***** Information given

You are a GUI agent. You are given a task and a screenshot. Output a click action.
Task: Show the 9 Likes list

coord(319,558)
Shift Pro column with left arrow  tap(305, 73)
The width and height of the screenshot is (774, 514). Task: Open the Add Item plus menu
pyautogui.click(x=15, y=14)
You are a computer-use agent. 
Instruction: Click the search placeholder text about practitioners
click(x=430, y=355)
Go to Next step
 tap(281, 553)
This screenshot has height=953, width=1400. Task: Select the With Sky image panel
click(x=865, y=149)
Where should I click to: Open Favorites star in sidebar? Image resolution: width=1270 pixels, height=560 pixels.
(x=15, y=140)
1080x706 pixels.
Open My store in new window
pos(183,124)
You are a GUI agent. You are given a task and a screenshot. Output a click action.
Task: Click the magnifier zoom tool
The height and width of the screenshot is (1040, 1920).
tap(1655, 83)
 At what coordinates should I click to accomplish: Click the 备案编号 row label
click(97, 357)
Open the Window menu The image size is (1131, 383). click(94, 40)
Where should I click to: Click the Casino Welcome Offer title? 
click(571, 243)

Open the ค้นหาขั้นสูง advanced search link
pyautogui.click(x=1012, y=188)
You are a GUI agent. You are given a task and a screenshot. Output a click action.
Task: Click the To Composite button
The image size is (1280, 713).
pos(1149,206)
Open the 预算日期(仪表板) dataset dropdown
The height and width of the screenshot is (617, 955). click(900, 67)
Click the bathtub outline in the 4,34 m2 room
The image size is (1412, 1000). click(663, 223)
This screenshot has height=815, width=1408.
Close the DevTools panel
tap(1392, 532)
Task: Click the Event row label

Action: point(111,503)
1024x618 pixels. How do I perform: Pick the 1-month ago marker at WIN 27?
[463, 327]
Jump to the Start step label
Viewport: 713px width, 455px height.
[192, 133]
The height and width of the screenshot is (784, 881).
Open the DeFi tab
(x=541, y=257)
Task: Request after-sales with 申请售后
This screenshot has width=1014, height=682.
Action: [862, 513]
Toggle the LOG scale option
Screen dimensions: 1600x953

**********

### Assignment
Nothing but the lines from the one containing "Task: Click the To Composite button" through the final line of the data above is to be reproduced, each exactly as written.

### Result of this task
Task: Click the To Composite button
The image size is (1280, 713).
pos(1149,206)
Open the 预算日期(仪表板) dataset dropdown
The height and width of the screenshot is (617, 955). click(900, 67)
Click the bathtub outline in the 4,34 m2 room
The image size is (1412, 1000). click(663, 223)
This screenshot has height=815, width=1408.
Close the DevTools panel
tap(1392, 532)
Task: Click the Event row label

Action: point(111,503)
1024x618 pixels. How do I perform: Pick the 1-month ago marker at WIN 27?
[463, 327]
Jump to the Start step label
Viewport: 713px width, 455px height.
[192, 133]
The height and width of the screenshot is (784, 881).
Open the DeFi tab
(x=541, y=257)
Task: Request after-sales with 申请售后
This screenshot has width=1014, height=682.
Action: [862, 513]
Toggle the LOG scale option
Screen dimensions: 1600x953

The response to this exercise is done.